20 comments to Peek and Poke, Vol. 3

Sam says:

Great to see GDB getting into 1980 standard’s :)

rule says:

OOOO, drawing debugging is extremaly amazing :-)
And what about GDB 7xx + Python on Mac OS ? Is there any Ideas ?

RCL says:

I don’t really understand what bug you’re talking about in example with unions. You start with stating that the code exposes a bug, then you show two screenshots where everything seems to work. Or did you mean that the bug was in previous versions of gdb?

By the way, can we have the same functionality like in MSVC debugger, where you can append “,10″ to any pointer in Watches window to make it treated as an array of 10 elements instead? E.g. if you have int * pPtr and you type pPtr in Watch, you see only its value (an adress). But if you type pPtr,15 you see an array of 15 ints at the address that pPtr points to. Really handy.

Also, is casting variables to other types (specifically pointer types) supported in Watcher?

André says:

@Sam: Not bad, eh? ;-)

@RCL: I wrote “… a problem with the gdb/MI…”. Stress on the ‘MI’ part.

When trying to access the same structure with the MI protocol you’ll get a communication like the following:

35-var-list-children --all-values "local.a"
35^done,numchild="1",children=[child={name="local.a.public",exp="public",numchild="3",value=""}]
36-var-list-children --all-values "local.a.public"
36^error,msg="Duplicate variable object name"

Good luck with populating a treeview with output like that ;-)

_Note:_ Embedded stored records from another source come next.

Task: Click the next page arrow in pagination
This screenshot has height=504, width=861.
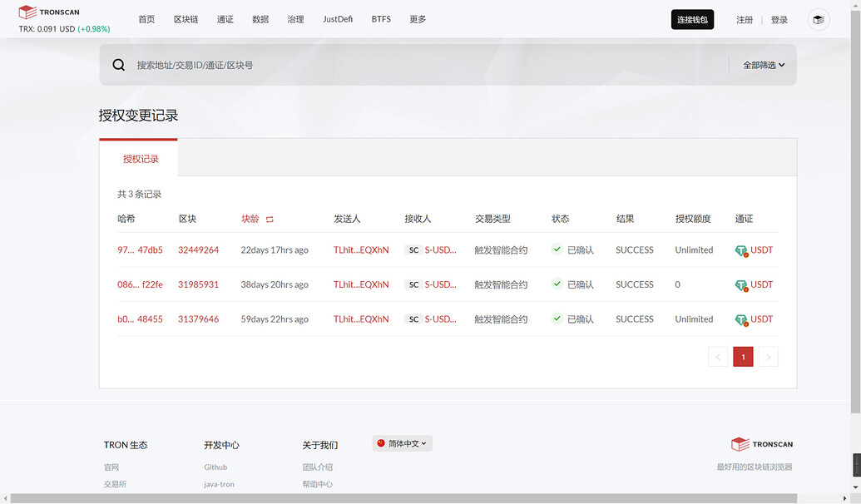Action: coord(767,356)
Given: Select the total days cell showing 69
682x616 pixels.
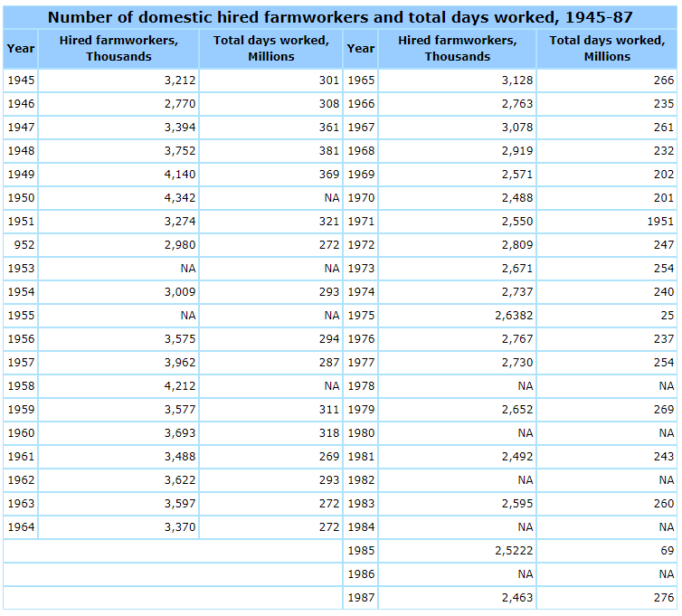Looking at the screenshot, I should coord(667,551).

One of the nicest aspects of the Python scripting is that you can create the data you need exactly the way you want it to have, not the way the MI protocol thinks it might be best for everyone. That saves a lot of bandwidth, eats less resources on the gdb side and even enables you to work around minor issues like the one mentioned above without having to wait for a fixed version of gdb popping up in your favourite distribution.

The “,10″ feature is there, but you just have to use gdb syntax, i.e. append “@10″.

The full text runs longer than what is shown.